Portada de un número del semanario La Estampa, una publicación que desde el punto de vista de la calidad de la reproducción de imágenes fue con diferencia el referente entre los periódicos y revistas ilustradas de la época.

Fundado en enero de 1928 por Luis Montiel Balanzat, inició su andadura con orientación monárquica moderada, aunque desde el comienzo de la Guerra Civil Española hasta Agosto de 1938 (año de su desaparición) se convirtió en órgano del Frente Popular.

Su éxito fue tal que llegó a vender con frecuencia 200.000 ejemplares y constituyó una fuerte competencia para diarios muy consolidados como ABC, Mundo Gráfico, La Esfera, Blanco y Negro, Nuevo Mundo y otras.

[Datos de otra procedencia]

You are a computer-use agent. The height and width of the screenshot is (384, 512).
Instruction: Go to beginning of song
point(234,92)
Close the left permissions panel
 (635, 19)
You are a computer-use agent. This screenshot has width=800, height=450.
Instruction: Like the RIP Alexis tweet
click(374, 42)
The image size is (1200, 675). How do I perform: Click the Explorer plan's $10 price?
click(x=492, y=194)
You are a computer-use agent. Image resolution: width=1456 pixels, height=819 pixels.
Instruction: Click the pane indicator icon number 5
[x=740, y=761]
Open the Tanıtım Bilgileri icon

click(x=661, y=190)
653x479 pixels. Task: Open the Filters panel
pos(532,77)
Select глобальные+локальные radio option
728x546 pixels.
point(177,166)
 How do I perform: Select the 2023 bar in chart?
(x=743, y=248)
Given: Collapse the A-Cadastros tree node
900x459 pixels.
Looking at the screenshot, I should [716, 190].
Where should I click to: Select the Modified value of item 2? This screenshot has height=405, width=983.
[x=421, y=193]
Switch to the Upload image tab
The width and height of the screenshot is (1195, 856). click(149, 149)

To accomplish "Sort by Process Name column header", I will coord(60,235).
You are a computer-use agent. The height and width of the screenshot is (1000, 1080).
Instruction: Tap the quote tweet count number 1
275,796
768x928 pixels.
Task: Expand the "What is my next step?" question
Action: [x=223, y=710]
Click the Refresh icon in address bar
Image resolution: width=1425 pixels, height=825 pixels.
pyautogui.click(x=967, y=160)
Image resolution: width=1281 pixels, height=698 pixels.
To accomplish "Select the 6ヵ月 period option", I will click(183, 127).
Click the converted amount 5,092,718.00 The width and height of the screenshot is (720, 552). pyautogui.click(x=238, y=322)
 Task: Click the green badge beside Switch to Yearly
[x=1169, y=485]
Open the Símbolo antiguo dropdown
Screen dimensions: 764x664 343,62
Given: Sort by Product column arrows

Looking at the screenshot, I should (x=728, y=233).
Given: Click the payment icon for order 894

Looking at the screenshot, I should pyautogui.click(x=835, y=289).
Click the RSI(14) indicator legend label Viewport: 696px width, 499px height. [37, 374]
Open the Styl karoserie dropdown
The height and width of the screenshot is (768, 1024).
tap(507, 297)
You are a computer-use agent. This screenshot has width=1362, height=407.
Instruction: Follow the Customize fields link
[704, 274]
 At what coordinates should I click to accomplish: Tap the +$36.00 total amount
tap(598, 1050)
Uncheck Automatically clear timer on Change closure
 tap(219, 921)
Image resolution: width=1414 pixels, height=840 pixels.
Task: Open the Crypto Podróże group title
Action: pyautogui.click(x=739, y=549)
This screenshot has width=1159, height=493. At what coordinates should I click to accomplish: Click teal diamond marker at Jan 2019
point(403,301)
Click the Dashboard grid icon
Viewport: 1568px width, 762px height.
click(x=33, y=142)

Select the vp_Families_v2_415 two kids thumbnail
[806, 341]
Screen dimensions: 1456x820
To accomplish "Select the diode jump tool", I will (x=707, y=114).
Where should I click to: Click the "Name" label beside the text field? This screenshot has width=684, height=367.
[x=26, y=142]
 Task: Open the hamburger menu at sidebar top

Desde sus inicios, La Estampa fue un rotativo madrileño muy influenciado por la vanguardista prensa gráfica alemana (encarnada por legendarias publicaciones ilustradas como Berliner Illustrierte Zeitung, Müncher Illustrierte Presse y Die Dame, del Grupo Editorial Ullstein), por lo que por lo que propugnaba una información periodística en la que las imágenes eran las verdaderas protagonistas y un elemento esencial del periodismo gráfico, por lo que uno de los factores más importantes de su gran difusión durante finales de los años veinte y década de los treinta fue su fabuloso sistema de reproducción mediante la técnica artesanal del huecograbado.